═══ TEXTE AFFICHÉ

Il existait certainement dans des temps fort reculés une cave sous la maison dont l’ouverture se faisait par une porte située sous le niveau du sol et dont l’accès était fermé par un “trappon”. Cette configuration n’était pas rare dans Chazelles autrefois. Une telle ouverture existait, me semble-t-il, pour le café Gonon avec le décalage de niveau entre la Place Poterne et la Cour du Château. Le passage qui nous concerne a probablement été réalisé depuis cette cave lors de la création de la place et de la rue Neuve, lorsque le pâté de maisons qui se trouvait à cet emplacement a été démoli dans les années 1840. La différence de hauteur entre le niveau de l’église et celui de la rue Neuve le permettait.
C’est sur cette place qu’on a mis ensuite la Bascule. Dans les années 50, il y avait dans ce coin de la place de la Bascule, la droguerie Gros d’Aillon, la boulangerie Ogier et la boucherie Vray notamment….et puis la pâtisserie etc…
C’est aussi à ce moment-là et lors de la création du Boulevard du Nord qu’une rue a été percée en face du “trappon” pour accéder à cette nouvelle artère depuis la place située devant l’Église.

══════
═══ BLOC DE DONNÉES

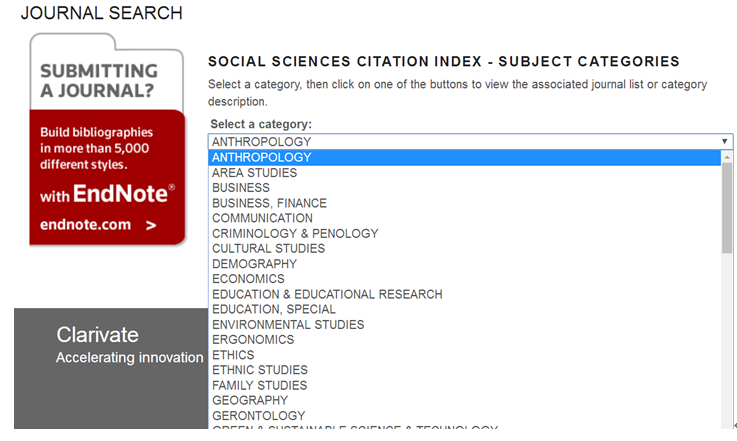Pick ENVIRONMENTAL STUDIES from the list
737x441 pixels.
pyautogui.click(x=288, y=325)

══════

▶ _ÉNONCÉ A_
D'après le texte sur le trappon de Chazelles, à quelle époque le pâté de maisons situé à l'emplacement de la place et de la rue Neuve a-t-il été démoli ?
▶ _ÉNONCÉ B_
Traduisez en anglais cette phrase du texte sur le trappon de Chazelles : « C’est sur cette place qu’on a mis ensuite la Bascule. »
▶ _ÉNONCÉ C_
Poursuivez le texte sur le trappon de Chazelles à partir de sa dernière phrase.

▶ _ZONE DE RÉPONSE A_
Dans les années 1840.

▶ _ZONE DE RÉPONSE B_
It was on this square that the Bascule was later placed.

▶ _ZONE DE RÉPONSE C_
Dans les années 1920, ce passage relativement étroit passait sous les appartements de Madame Crozet, épicière, qui avait son magasin sur le côté ouest. Les enfants allaient y acheter bonbons et caramels. La porte en bois de l’épicerie était ouverte à sa partie supérieure par quatre grands carreaux qui donnaient la lumière au magasin. Sur la Grande Rue, près de la Maison Roman située en face du «trappon» qui vendait notamment des articles de table, il y avait un autre magasin d’alimentation, l’épicerie fine Vericel : là, il s’y vendait le poisson pour le vendredi. C’était du thon au détail prélevé dans des grosses boites de conserve de 5 kilos ou de la morue salée qui baignait dans un grand bac en bois installé sur le trottoir les jours de vente: on y choisissait son morceau.
Aujourd’hui ce “trappon” a disparu, remplacé par une extension de la Place (de l’Église) Jean-Baptiste Galland, ancien curé de Chazelles sous la Restauration et à l’origine de l’agrandissement de l’église avec la construction du clocher actuel. La destruction de la maison de Madame Crozet, concernée par le passage, date d’avant la 2° guerre mondiale vers 1935. De chaque côté de la ruelle en pente ainsi formée, deux maisons ont été réhabilitées ensuite: à l’ouest la maison Courage au moment de la dernière guerre (aujourd’hui immeuble de la Maison de la Presse) à côté de la papeterie Chognot de l’époque et à l’est la maison Blanchard réaménagée en 1935, où l’on avait au rez-de-chaussée la famille Croppi dont le père assurait un commerce de chauffage et fumisterie (aujourd’hui magasin d’optique).
Des souvenirs.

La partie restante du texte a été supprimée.